Provide an environmental problem and propose a solution

Guimaras Oil Spill Incident
The oil spill incident that happened in Guimaras on August 11, 2006 left the island’s residents completely devastated. In its way to deliver 530 000 gallons or 2.4 million liters of oil in the Southern island of Mindanao, the M/V Solar I, the oil tanker chartered by Petron, the largest oil refiner in the Philippines, sank during a violent storm pouring its 200 000 liters of oil into the Guimaras Strait near the provinces of Guimaras and Negros Occidental (WWF, 2006).
The recklessness of the crew to monitor the amount of fuel to be contained causes the possibility of overloading, since allegations stated that the tanker only has the capacity of 1.2 million liter (Toms, 2006). According to Marine Insight, bunkering is a dangerous operation and requires outmost care and alertness as possibility of oil spill and fire incident are high. In the procedure of bunkering, the chief engineer is liable at calculating and checking the tanks to be filled and the amount of fuel to be contained to prevent overloading (Kaushik, 2010).
This incident left the coast of the Guimaras Island contaminated which led to the devastation of livelihoods of the residents. Living off of fishing as their main livelihood, the oil-spill has affected them both in economic and environmental aspects (Nava, 2012; Tan & Pulhin, 2012).
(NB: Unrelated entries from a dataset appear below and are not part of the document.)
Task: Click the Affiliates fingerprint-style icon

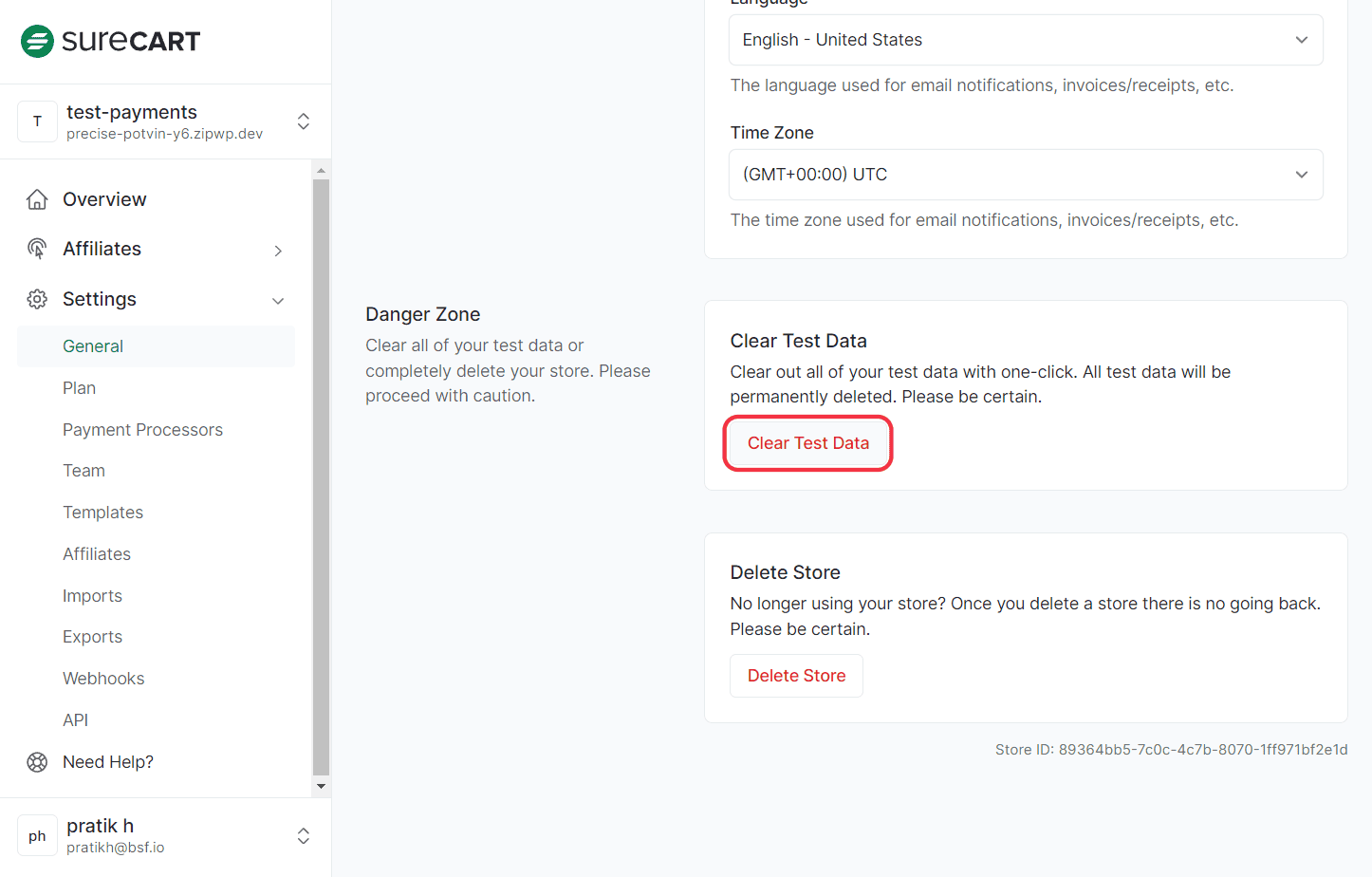Action: [x=37, y=249]
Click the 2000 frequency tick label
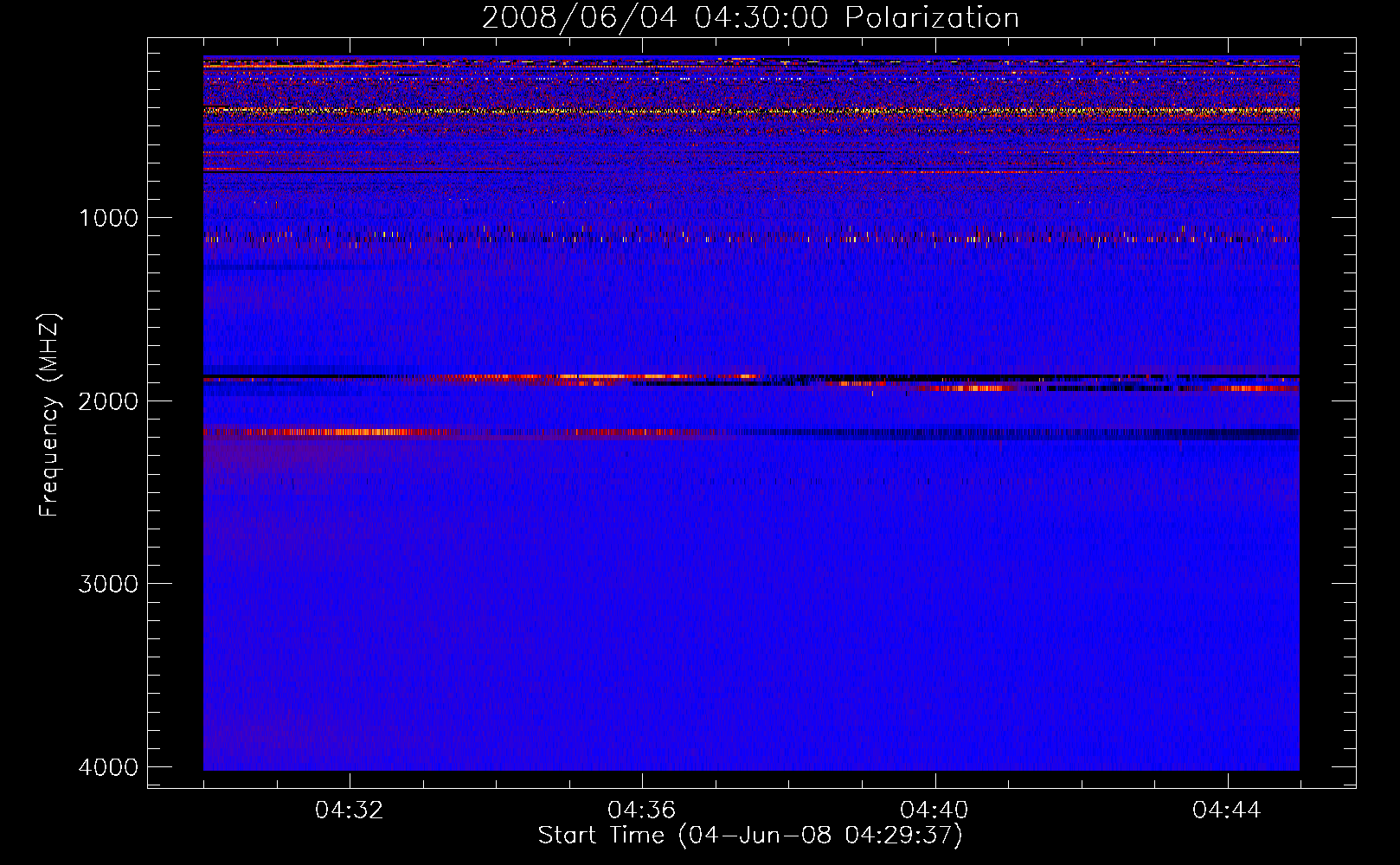 (x=108, y=401)
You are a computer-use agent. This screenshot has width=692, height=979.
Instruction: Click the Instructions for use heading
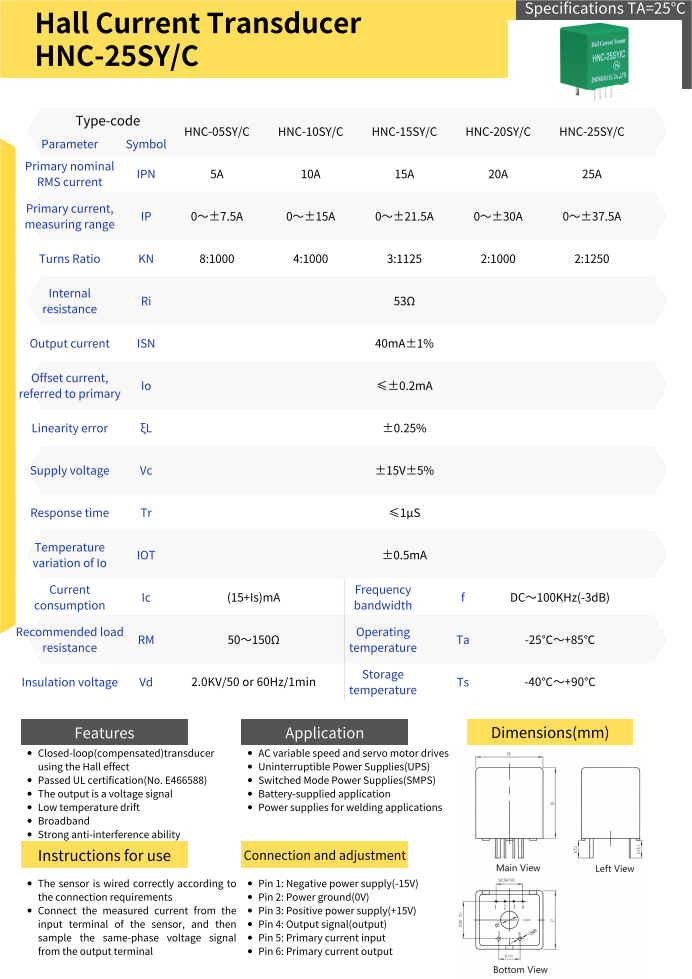coord(104,855)
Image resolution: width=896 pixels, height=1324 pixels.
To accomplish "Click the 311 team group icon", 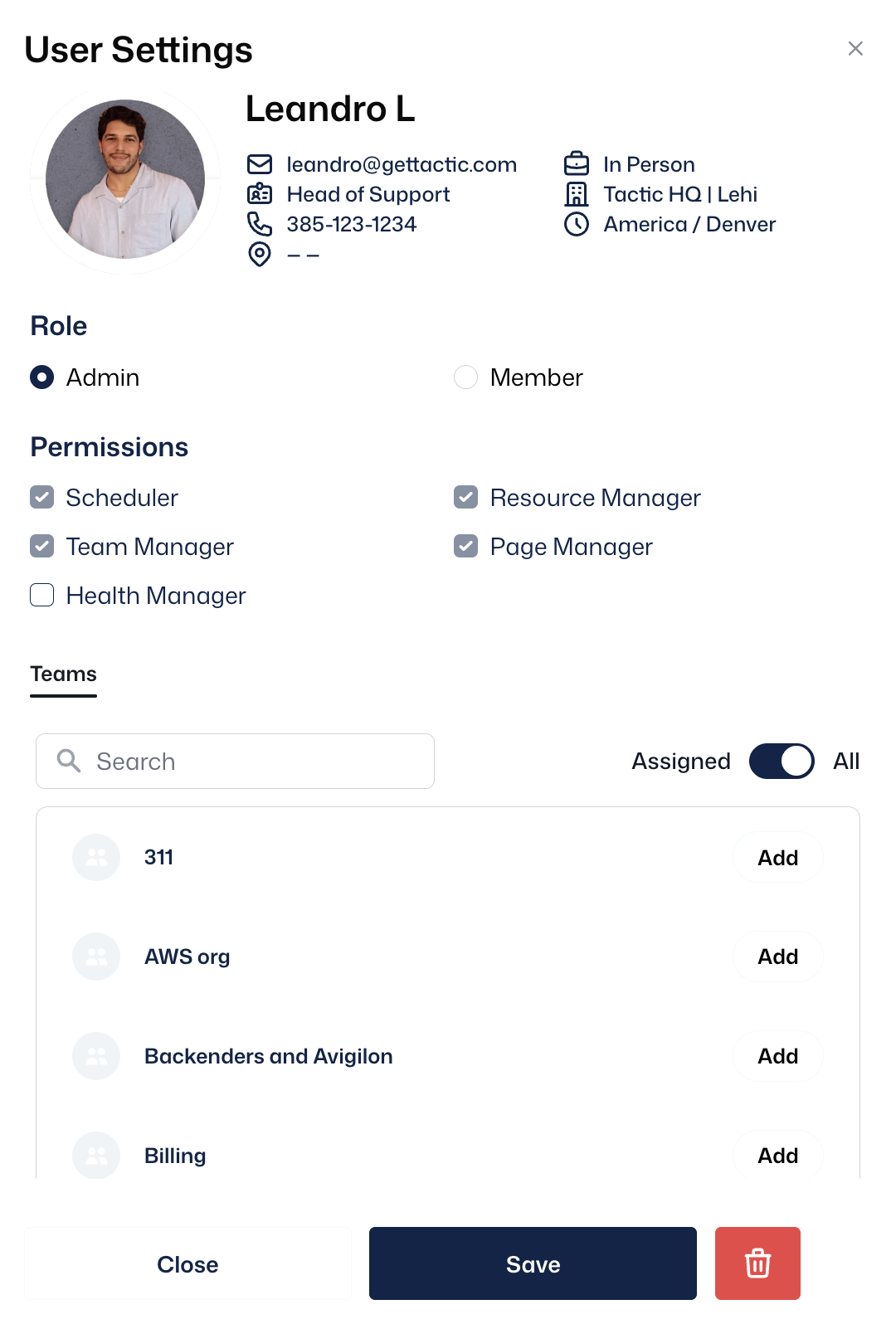I will click(96, 857).
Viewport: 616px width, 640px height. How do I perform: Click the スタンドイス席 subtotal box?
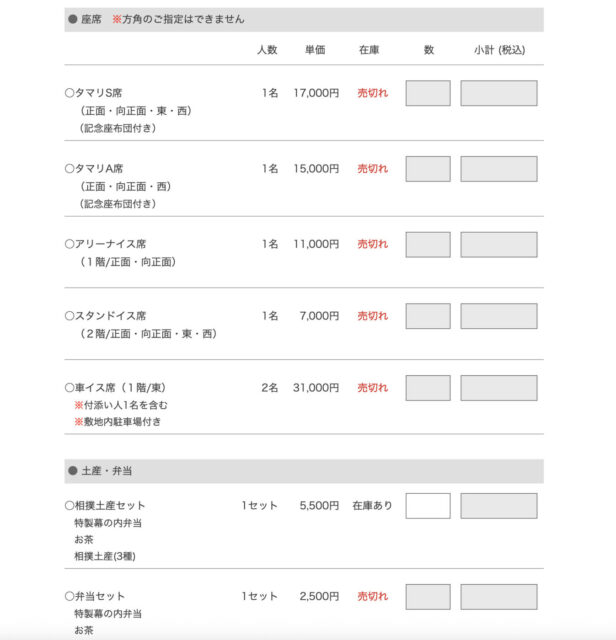pyautogui.click(x=498, y=316)
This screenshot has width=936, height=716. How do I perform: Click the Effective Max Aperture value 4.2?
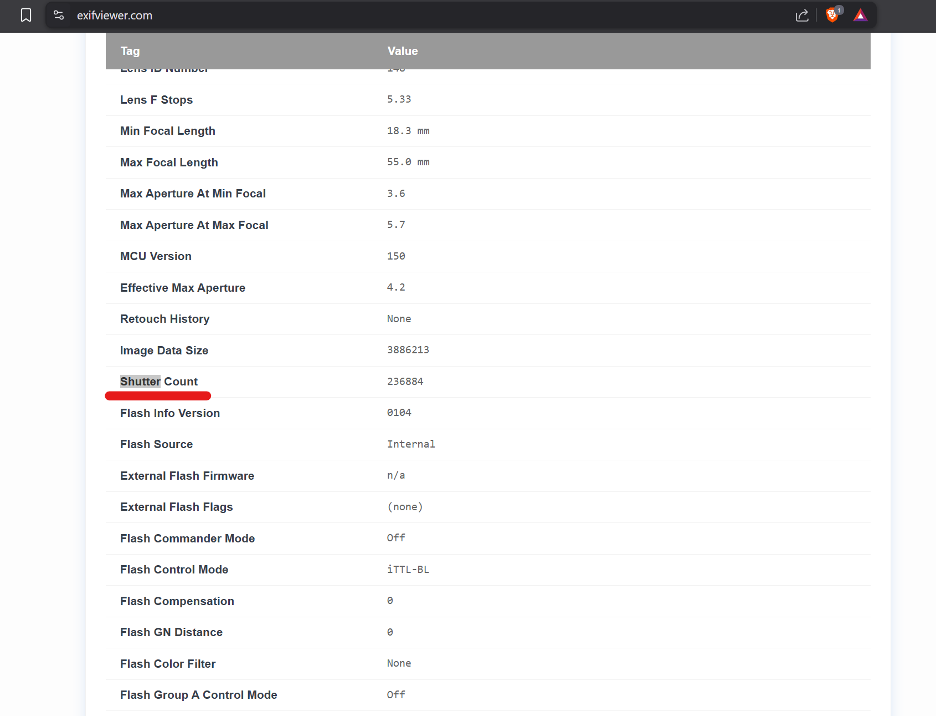(396, 287)
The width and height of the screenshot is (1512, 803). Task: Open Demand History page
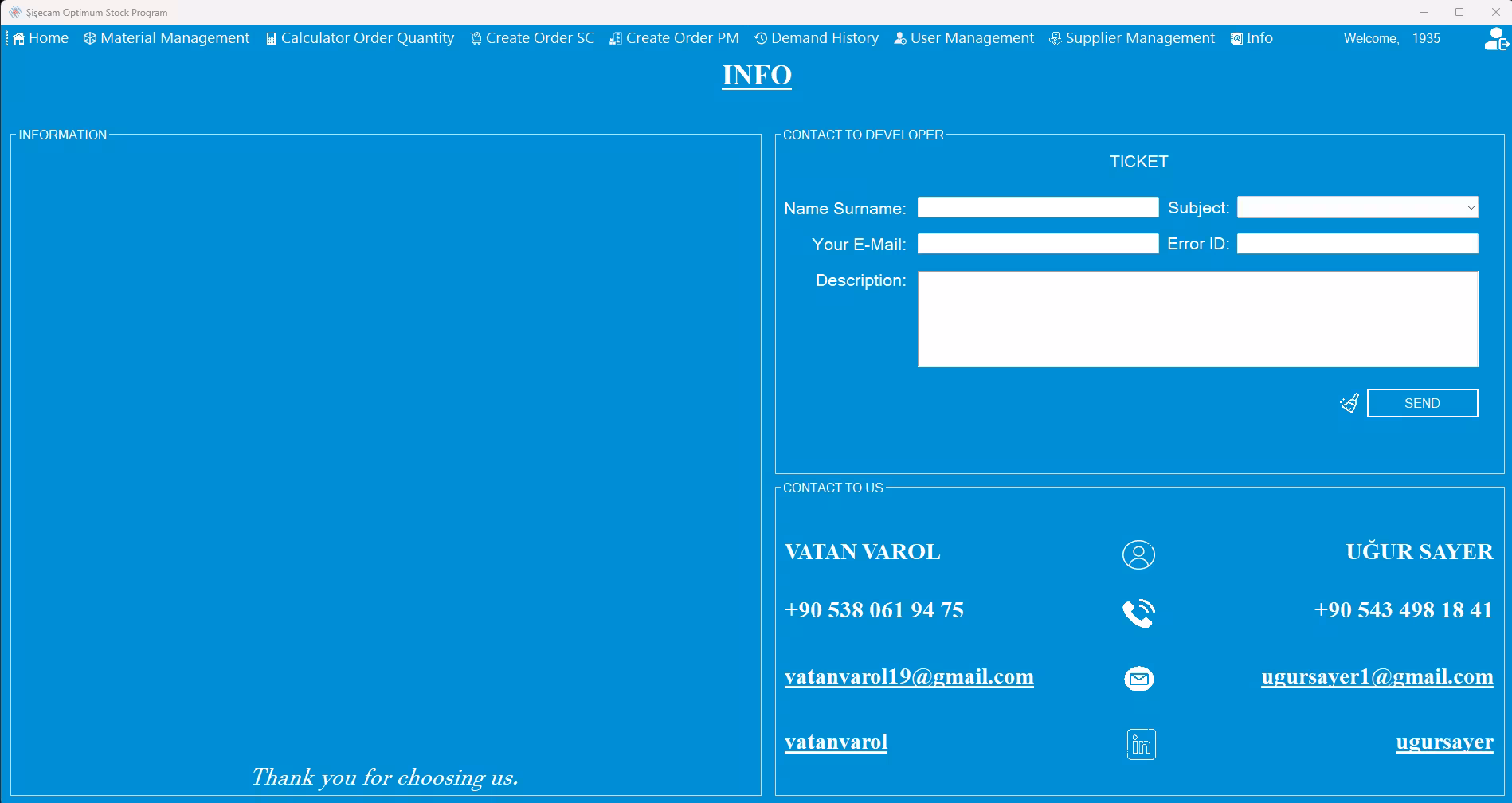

The oil spill has also reached neighboring barangays in the area and it led to a joint action to lend help by collecting oil from the water (Newman, 2015).
Its environmental effect included the degradation of the ecosystem and marine life. The spill has also been reported to have reached the Guimaras Strait which is believed to house mangrove forests, numerous marine sanctuaries and untouched coral reefs. It also served as fishing grounds as well as tourist destinations. The damage in coral reefs and mangrove forests would take several years to restore and this is alarming for the residents, fishermen, and some concerned experts and authorities (WWF, 2006). It has been said that it was the worst oil spill in the history of the country. Not only has it threatened marine life but it has affected the ability of the living organisms to proliferate thus also threatening the growth of new organisms. Of course, the Petron Corporation has been held accountable for the oil spill and its effects, and is expected to immediately take action through the collection, and appropriate and legal disposal of oil (Balena, 2014; Newman, 2015).
Various studies and action plans were conducted regarding the current state of the Guimaras oil spill and steps to take in order to rehabilitate the affected areas. Since the incident, locals, experts, concerned citizens, and authorities are still building up on these to bring light to the proper handling of the body of water and the organisms living in it (Nava, 2012; Balena, 2014).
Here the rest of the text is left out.